①「子供は就学以前に“消費主体”として自己を確立する」
“消費主体”としては子供でも一人前のプレーヤーになれる。その経験がもたらす(一人前として扱われる)しびれるような快感。かって子供はそんな快感とは無縁だったはず。同様にゲームでもそのような快感は得られているのだろう。このような達成感や快感は、昔は野球でヒットを打ったり、試合で勝ったりすることで時たま得られていたが、それは勝ったり負けたりという経験を伴うものだった。消費やゲームは勝ち負けのない一方的な勝ちゲームである。その偏り方はいいこととは思えないのだが。
②「わからないことがあっても気にならない」
なんだかわからないものは「ない」とする。これは鈍感になるという“戦略”とのこと。過剰な情報社会においては必要なリテラシーのひとつにも思えるが、人間関係の中では気になるところ。

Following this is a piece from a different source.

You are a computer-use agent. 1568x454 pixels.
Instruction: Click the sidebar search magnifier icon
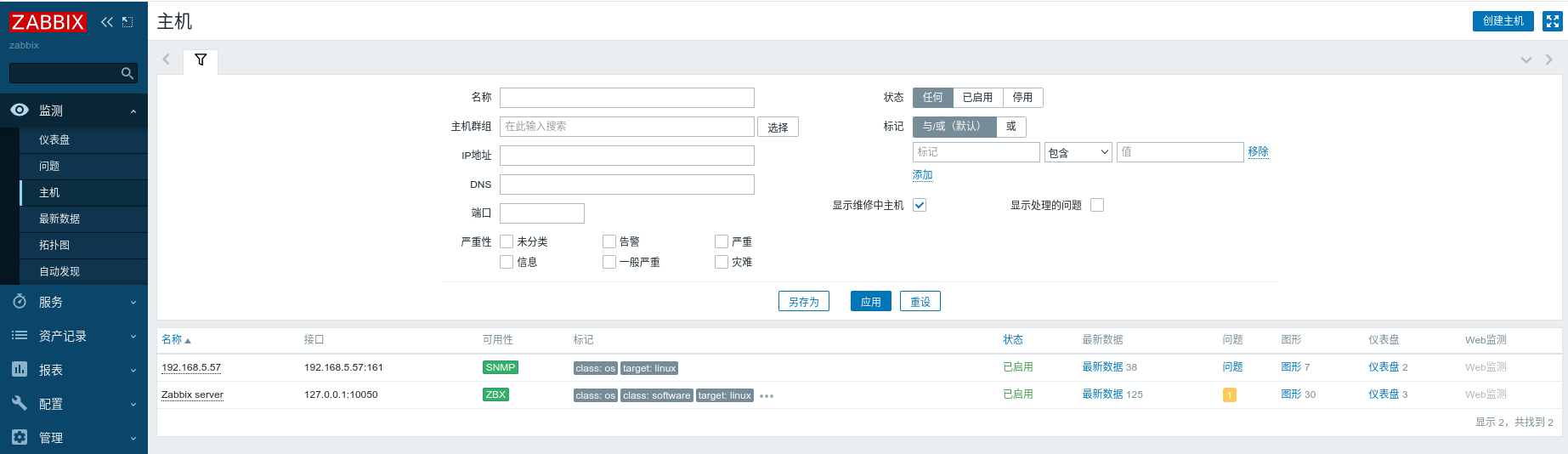[127, 74]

③「自分のことは自分で決めるという自己決定権への固執」
人は何かをするに当たって、内発的に動機付けられることが大切であると、望ましいとされてきた。それが、“自分のことは自分で決める”への固執や不利な選択(例えばニート)でもいいとなるとそれは少し違うのかもしれない。“クリエイティブでやりがいのある仕事”に固執して、いつまでも“青い鳥さがし”をする。それでも食べていける時代ということか?